‘Sarı Yelekliler’ eylemini, sadece ‘Akaryakıta yapılan zam’ olarak algılamamak gerekiyor. Bu zam, neden ‘bardağı taşıran son damla’ oldu? Bunu görmek için, Macron’un hangi şartlarda seçildiğini incelemek, halka karşı takındığı ‘üstten bakan’ ve ‘küstahça’ tavrını göz ardı etmemek gerekiyor.
Günlerden beri, Fransa’da başlayan, Belçika ve Hollanda’ya da sıçrayan bir ‘Sarı Yelek’ hareketini görüyoruz. Yüzlerce kişi yaralandı, gözaltına alındı. Hatta iki kişi hayatını kaybetti.

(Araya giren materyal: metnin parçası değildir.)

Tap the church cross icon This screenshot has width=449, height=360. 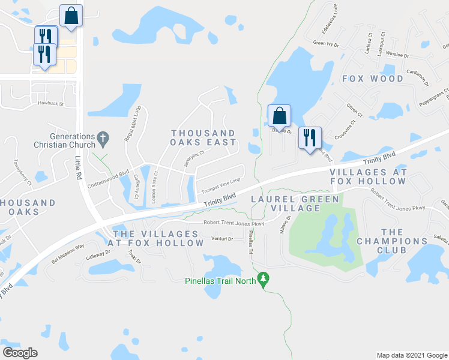coord(103,138)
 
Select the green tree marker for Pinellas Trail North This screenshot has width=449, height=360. coord(262,278)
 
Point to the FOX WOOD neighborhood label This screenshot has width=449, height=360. coord(373,79)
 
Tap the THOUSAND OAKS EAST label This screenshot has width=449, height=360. coord(203,137)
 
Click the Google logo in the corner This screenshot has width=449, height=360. coord(20,352)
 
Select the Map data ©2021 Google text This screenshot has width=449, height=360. coord(412,355)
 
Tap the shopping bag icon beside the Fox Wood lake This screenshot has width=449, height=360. coord(279,115)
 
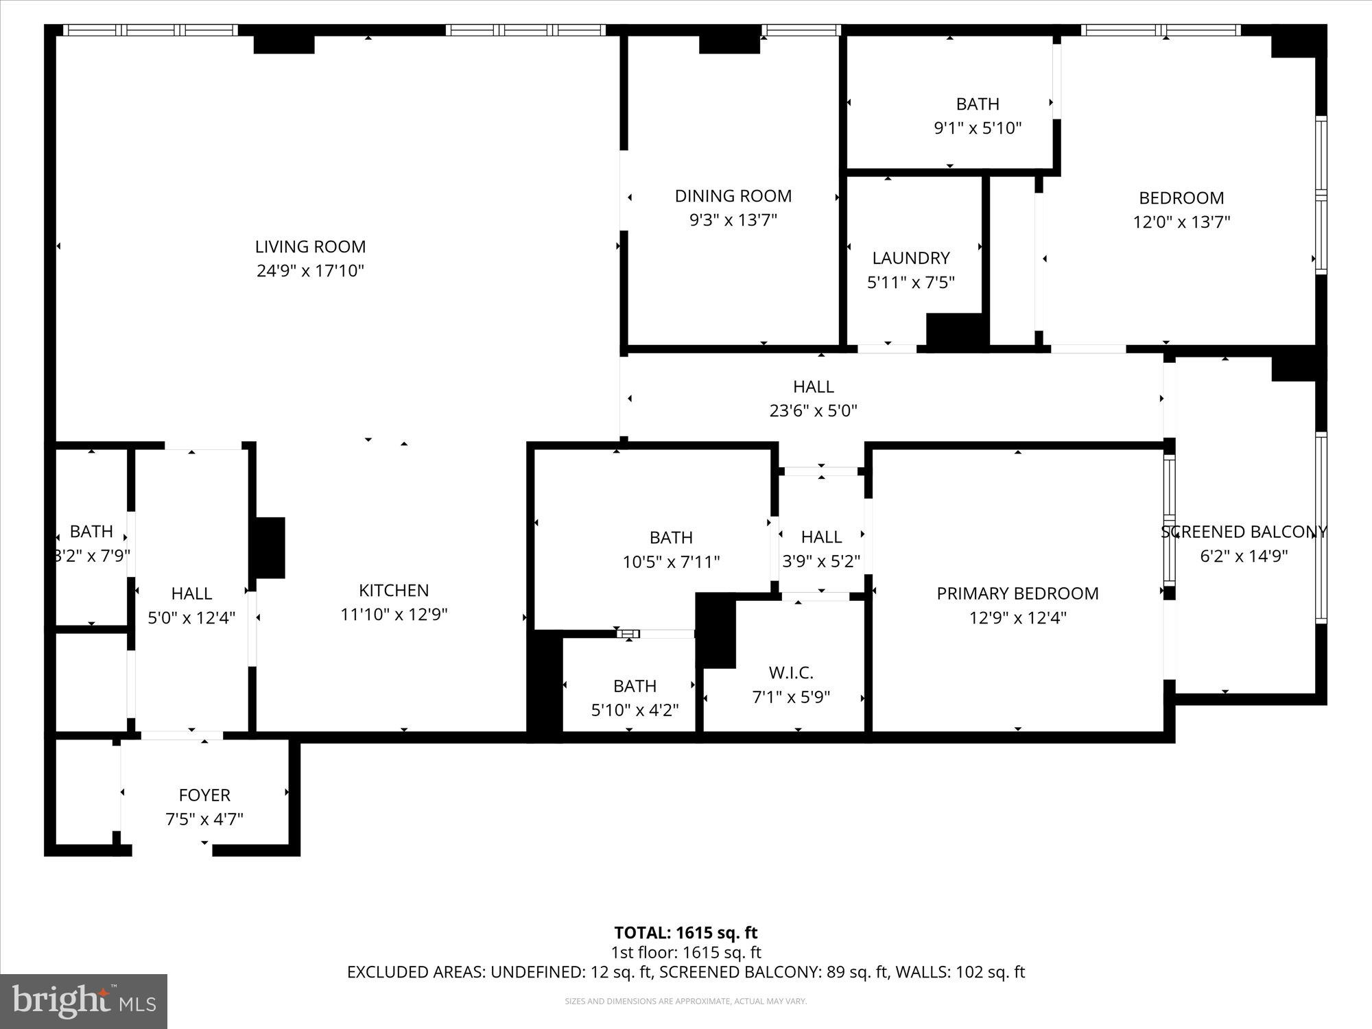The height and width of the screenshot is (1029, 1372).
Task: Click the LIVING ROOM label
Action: (x=310, y=247)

Fransa’da yaşanan bu ‘Sarı Yelek’ gösterileri nedir? Neden bir anda ‘fosforlu sarı güvenlik yeleği’ni giyen sokağa fırladı ve yakıp yıkmaya başladı? Kimdir bu sarı yelekliler? Onları kim destekliyor ve arkalarında kimler var?
Olayları tetikleyen akaryakıta yapılan zam mıdır? Neden bu boyuta ulaştı?

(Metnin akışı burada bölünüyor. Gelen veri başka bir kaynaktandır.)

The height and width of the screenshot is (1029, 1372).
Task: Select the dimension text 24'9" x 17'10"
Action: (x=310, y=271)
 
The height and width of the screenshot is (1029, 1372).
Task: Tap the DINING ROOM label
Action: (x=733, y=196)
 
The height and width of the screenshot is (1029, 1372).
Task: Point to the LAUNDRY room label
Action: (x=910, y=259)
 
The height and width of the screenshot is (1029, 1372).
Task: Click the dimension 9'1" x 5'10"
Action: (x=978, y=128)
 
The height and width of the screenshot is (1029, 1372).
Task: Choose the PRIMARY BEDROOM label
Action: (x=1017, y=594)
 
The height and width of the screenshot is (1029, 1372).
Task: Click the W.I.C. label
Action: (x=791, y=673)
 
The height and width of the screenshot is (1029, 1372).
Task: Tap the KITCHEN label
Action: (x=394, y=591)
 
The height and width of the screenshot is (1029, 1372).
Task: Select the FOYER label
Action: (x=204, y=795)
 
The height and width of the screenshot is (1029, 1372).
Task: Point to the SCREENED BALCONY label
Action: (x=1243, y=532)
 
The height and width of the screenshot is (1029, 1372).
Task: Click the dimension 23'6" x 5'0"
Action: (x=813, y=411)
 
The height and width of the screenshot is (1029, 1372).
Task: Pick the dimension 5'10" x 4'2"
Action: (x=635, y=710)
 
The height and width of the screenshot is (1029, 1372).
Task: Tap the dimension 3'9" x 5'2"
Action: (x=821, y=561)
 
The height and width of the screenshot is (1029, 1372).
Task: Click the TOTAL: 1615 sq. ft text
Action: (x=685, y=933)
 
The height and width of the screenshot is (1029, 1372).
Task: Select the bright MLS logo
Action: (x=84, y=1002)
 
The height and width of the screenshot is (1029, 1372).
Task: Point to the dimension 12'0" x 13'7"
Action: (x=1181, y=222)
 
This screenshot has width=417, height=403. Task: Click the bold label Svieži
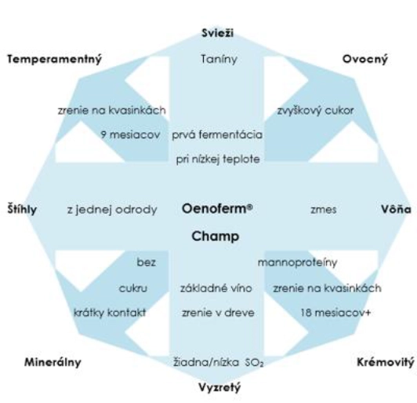pos(218,33)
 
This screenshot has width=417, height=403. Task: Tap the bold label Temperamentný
pos(55,59)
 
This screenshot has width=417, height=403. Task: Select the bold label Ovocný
pos(365,59)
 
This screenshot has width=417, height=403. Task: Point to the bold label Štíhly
pos(22,209)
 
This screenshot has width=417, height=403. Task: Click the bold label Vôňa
pos(397,209)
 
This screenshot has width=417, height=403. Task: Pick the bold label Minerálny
pos(53,362)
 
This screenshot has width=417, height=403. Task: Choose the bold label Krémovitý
pos(386,362)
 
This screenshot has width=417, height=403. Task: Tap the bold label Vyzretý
pos(219,387)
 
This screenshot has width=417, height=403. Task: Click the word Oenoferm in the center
pos(215,208)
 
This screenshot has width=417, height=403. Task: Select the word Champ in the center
pos(216,236)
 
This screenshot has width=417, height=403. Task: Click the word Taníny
pos(219,59)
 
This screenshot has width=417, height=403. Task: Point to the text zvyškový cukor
pos(316,110)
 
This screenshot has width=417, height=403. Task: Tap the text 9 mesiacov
pos(131,134)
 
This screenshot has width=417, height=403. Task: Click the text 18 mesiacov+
pos(335,313)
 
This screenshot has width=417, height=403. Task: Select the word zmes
pos(324,210)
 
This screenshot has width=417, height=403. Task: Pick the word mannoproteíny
pos(297,262)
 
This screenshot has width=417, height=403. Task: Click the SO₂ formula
pos(255,363)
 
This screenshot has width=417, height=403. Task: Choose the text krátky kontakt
pos(110,313)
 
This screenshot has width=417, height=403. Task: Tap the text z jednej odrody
pos(112,210)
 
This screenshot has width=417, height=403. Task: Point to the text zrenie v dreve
pos(218,313)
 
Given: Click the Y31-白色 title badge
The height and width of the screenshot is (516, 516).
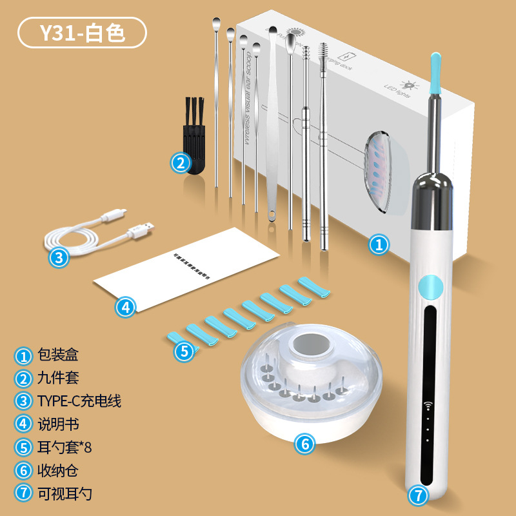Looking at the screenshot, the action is click(83, 33).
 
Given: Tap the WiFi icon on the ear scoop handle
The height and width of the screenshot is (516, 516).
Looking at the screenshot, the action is click(426, 406).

Başta şunu vurgulayalım. Olayları Fransa Cumhurbaşkanı Emmanuel Macron’un tavrı ve siyasetinden bağımsız düşünemeyiz. Göstericilerin arkasında sağlam bir muhalif ideoloji olmadığı görülüyor. Ekolojik endişeleri hiçe sayan, içlerinde aşırı sağ sempatizanları, hatta homofobik muhafazakâr kesimden insanların bulunduğu bir hareket olduğu anlaşılıyor. Ortak duygu, Macron’un ‘ultra-neoliberalizmi’ne karşı birleşilmesi…
Ama çok kısa sürede Sarı Yelekler’e verilen destek büyüdü. Ve tüm Fransa kamuoyu bu taşkınlığı, ‘Akaryakıt zammının bardağı taşıran son damlası’ olarak açıkladı.
Demek ki zam kararına kadar bardak dolmuştu… Zam ise bardağın taşmasına neden oldu.
Neydi bardağı dolduran?
-Macron, arkasında sağlam bir siyasi parti ya da bir güç olmadan seçilmişti ve zayıf karnı ‘siyasi kimliksizliği’ idi.
-Merkez sol (Sosyalist Parti) ve merkez sağın (Cumhuriyetçiler) güçsüz olduğu bir dönemde, soldan Jean-Luc Mélenchon’un liderliğindeki ‘La France Insoumise’ ve aşırı sağdan da Marine Le Pen’in Milliyetçi Cephesi ile başa baş kalmış ve bu iki parti arasından sıyrılarak Cumhurbaşkanı olmuştu.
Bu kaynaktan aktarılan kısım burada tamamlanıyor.